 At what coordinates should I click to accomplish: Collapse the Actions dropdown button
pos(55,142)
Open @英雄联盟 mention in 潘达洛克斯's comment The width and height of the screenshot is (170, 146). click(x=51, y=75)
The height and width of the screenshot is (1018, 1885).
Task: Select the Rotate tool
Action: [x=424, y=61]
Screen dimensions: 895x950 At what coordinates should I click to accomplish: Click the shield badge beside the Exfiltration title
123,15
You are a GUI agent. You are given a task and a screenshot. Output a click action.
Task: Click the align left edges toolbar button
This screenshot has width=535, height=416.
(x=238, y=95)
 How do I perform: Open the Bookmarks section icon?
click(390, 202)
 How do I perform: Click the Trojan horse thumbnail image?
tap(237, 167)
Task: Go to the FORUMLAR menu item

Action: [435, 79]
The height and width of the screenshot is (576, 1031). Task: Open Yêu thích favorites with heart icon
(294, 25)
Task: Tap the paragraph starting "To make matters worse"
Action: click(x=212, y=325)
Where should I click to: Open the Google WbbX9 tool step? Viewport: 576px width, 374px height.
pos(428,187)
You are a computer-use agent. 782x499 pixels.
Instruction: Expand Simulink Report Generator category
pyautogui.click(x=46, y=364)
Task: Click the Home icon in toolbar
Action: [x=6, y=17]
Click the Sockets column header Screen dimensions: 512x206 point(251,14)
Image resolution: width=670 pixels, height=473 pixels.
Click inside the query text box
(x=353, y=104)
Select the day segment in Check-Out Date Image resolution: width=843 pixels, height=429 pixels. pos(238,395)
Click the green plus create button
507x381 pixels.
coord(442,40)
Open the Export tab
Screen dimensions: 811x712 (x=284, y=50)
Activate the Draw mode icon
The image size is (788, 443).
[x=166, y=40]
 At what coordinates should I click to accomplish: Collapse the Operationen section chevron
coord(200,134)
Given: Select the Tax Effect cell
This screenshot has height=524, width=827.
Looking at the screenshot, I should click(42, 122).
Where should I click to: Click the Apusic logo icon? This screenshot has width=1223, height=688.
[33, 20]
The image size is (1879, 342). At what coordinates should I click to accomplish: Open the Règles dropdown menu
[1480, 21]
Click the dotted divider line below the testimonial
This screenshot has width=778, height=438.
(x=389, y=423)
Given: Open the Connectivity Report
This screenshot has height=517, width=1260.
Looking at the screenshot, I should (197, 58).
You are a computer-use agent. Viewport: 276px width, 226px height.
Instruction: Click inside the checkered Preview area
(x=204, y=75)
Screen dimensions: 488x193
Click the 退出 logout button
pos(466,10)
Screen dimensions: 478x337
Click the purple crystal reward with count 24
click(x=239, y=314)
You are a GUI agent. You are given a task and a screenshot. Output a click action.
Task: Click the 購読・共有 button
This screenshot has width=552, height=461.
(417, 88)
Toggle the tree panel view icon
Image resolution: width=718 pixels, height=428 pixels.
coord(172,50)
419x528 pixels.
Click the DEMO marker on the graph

□ □ □ □ □

▶ Exercise directions: Your response should consist of the listing, reproduced exactly.

▶ Task answer:
 At what coordinates should I click to accomplish: Collapse the Actions dropdown button
pos(55,142)
Open @英雄联盟 mention in 潘达洛克斯's comment The width and height of the screenshot is (170, 146). click(x=51, y=75)
The height and width of the screenshot is (1018, 1885).
Task: Select the Rotate tool
Action: [x=424, y=61]
Screen dimensions: 895x950 At what coordinates should I click to accomplish: Click the shield badge beside the Exfiltration title
123,15
You are a GUI agent. You are given a task and a screenshot. Output a click action.
Task: Click the align left edges toolbar button
This screenshot has width=535, height=416.
(x=238, y=95)
 How do I perform: Open the Bookmarks section icon?
click(390, 202)
 How do I perform: Click the Trojan horse thumbnail image?
tap(237, 167)
Task: Go to the FORUMLAR menu item

Action: [435, 79]
The height and width of the screenshot is (576, 1031). Task: Open Yêu thích favorites with heart icon
(294, 25)
Task: Tap the paragraph starting "To make matters worse"
Action: click(x=212, y=325)
Where should I click to: Open the Google WbbX9 tool step? Viewport: 576px width, 374px height.
pos(428,187)
You are a computer-use agent. 782x499 pixels.
Instruction: Expand Simulink Report Generator category
pyautogui.click(x=46, y=364)
Task: Click the Home icon in toolbar
Action: [x=6, y=17]
Click the Sockets column header Screen dimensions: 512x206 point(251,14)
Image resolution: width=670 pixels, height=473 pixels.
Click inside the query text box
(x=353, y=104)
Select the day segment in Check-Out Date Image resolution: width=843 pixels, height=429 pixels. pos(238,395)
Click the green plus create button
507x381 pixels.
coord(442,40)
Open the Export tab
Screen dimensions: 811x712 (x=284, y=50)
Activate the Draw mode icon
The image size is (788, 443).
[x=166, y=40]
 At what coordinates should I click to accomplish: Collapse the Operationen section chevron
coord(200,134)
Given: Select the Tax Effect cell
This screenshot has height=524, width=827.
Looking at the screenshot, I should click(42, 122).
Where should I click to: Click the Apusic logo icon? This screenshot has width=1223, height=688.
[33, 20]
The image size is (1879, 342). At what coordinates should I click to accomplish: Open the Règles dropdown menu
[1480, 21]
Click the dotted divider line below the testimonial
This screenshot has width=778, height=438.
(x=389, y=423)
Given: Open the Connectivity Report
This screenshot has height=517, width=1260.
Looking at the screenshot, I should (197, 58).
You are a computer-use agent. Viewport: 276px width, 226px height.
Instruction: Click inside the checkered Preview area
(x=204, y=75)
Screen dimensions: 488x193
Click the 退出 logout button
pos(466,10)
Screen dimensions: 478x337
Click the purple crystal reward with count 24
click(x=239, y=314)
You are a GUI agent. You are given a task and a screenshot. Output a click action.
Task: Click the 購読・共有 button
This screenshot has width=552, height=461.
(417, 88)
Toggle the tree panel view icon
Image resolution: width=718 pixels, height=428 pixels.
coord(172,50)
419x528 pixels.
Click the DEMO marker on the graph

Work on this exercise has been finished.